(Exercise material begins)

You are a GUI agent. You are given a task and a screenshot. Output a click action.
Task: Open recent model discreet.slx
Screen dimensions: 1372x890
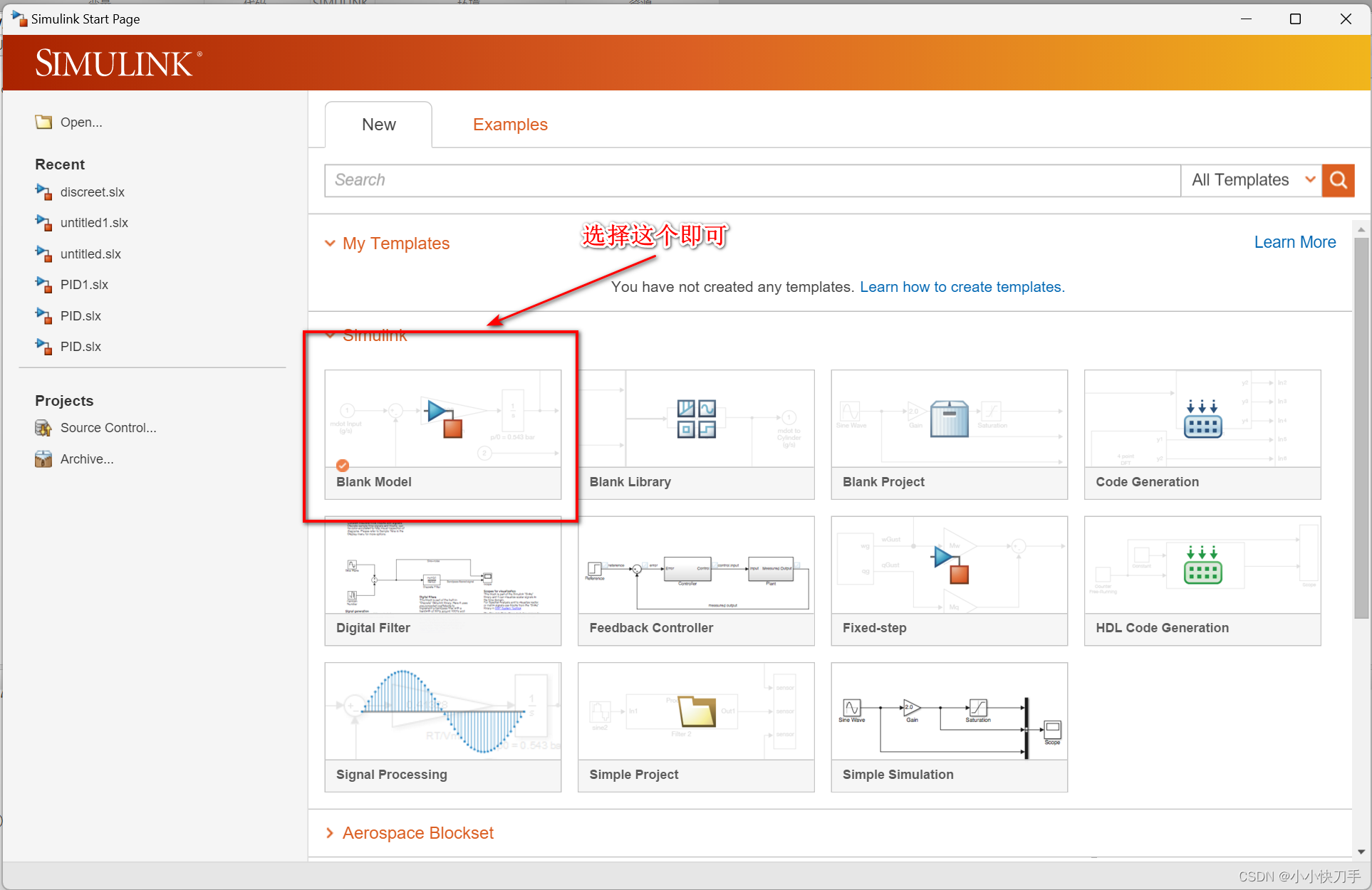pos(92,192)
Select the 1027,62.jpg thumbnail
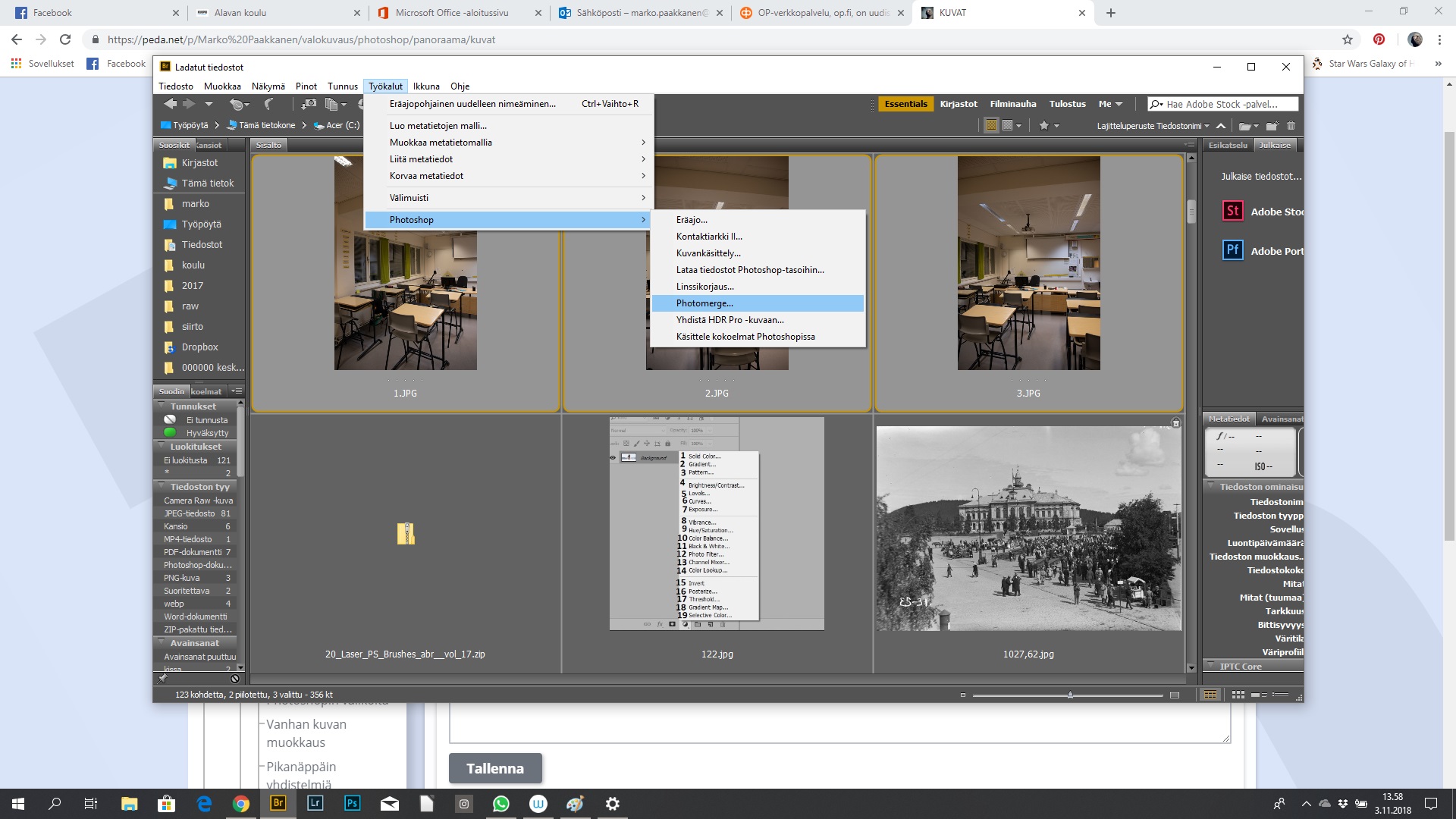 pos(1028,529)
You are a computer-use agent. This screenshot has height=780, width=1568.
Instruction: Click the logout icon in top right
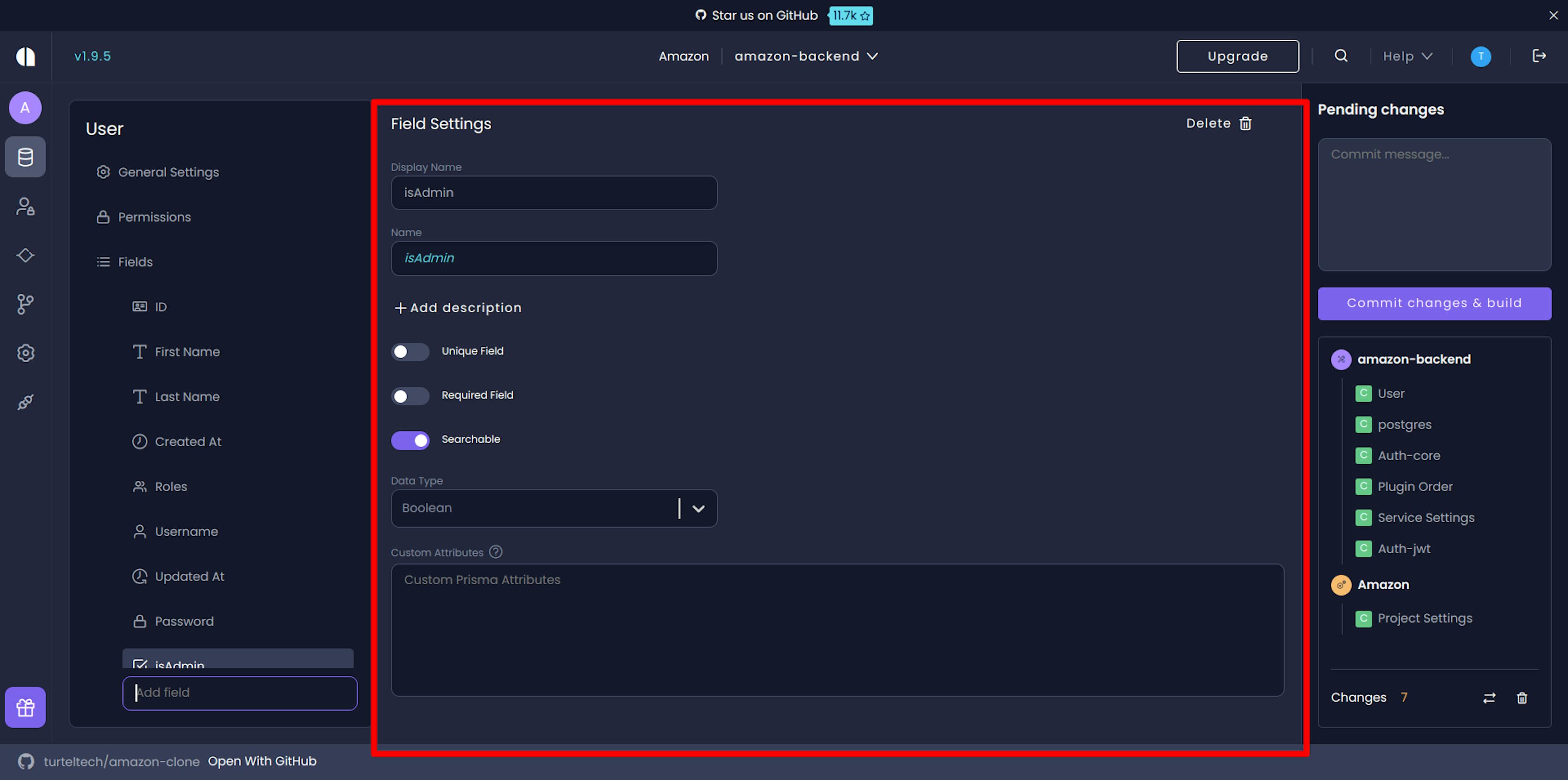pyautogui.click(x=1539, y=56)
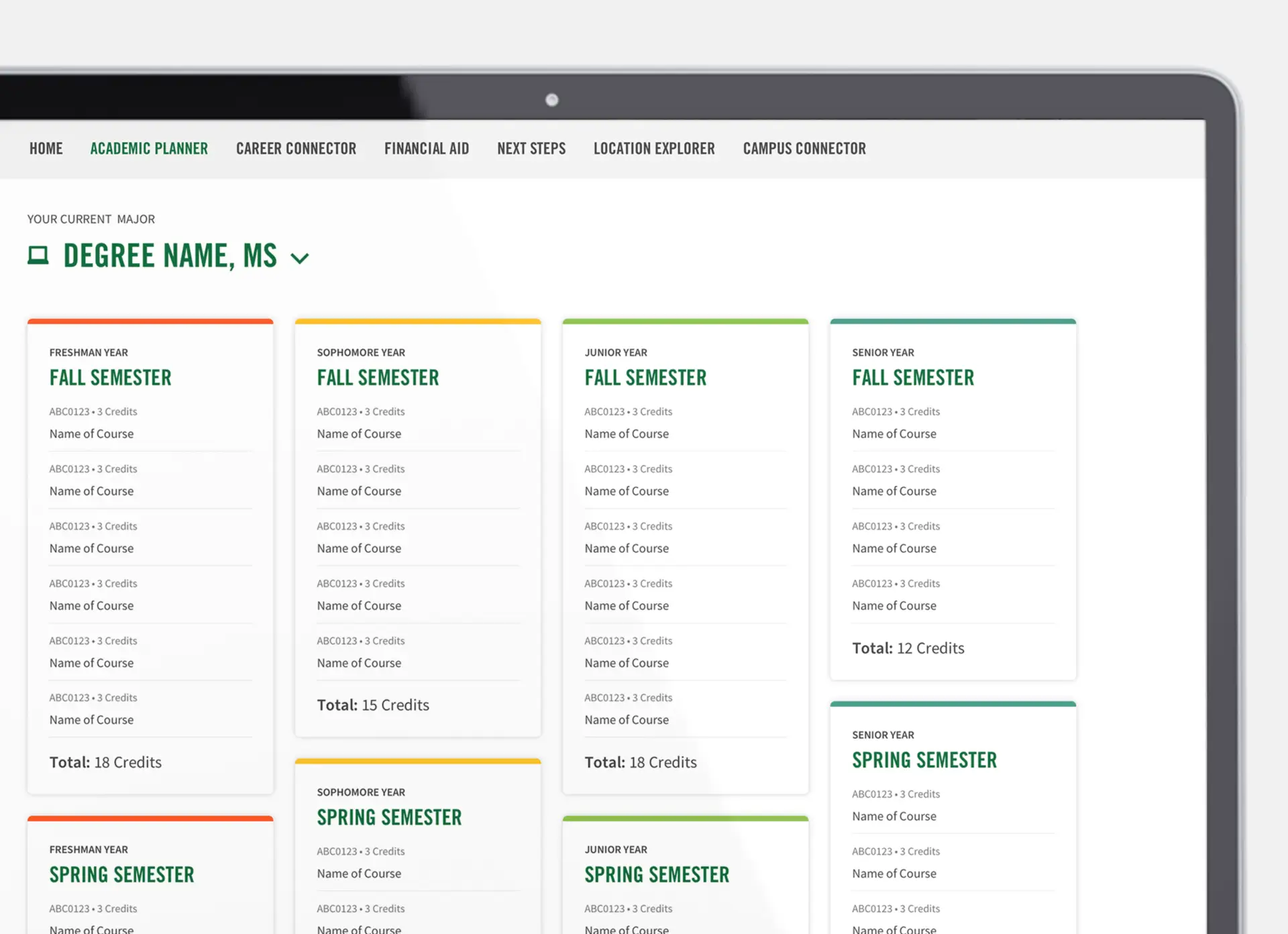Click Senior Year Fall Semester 12 Credits total

click(908, 647)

(Exercise material ends)

■ **Action item**:
With the pictures left out, give again exactly the lines from the one that contains "Screen dimensions: 1372x890" through the final line of the data above.

■ **Response to the task**:
Screen dimensions: 1372x890
pos(92,192)
Select the 1027,62.jpg thumbnail
 pos(1028,529)
You are a computer-use agent. This screenshot has height=780, width=1568.
Instruction: Click the logout icon in top right
pyautogui.click(x=1539, y=56)
Click Senior Year Fall Semester 12 Credits total

click(908, 647)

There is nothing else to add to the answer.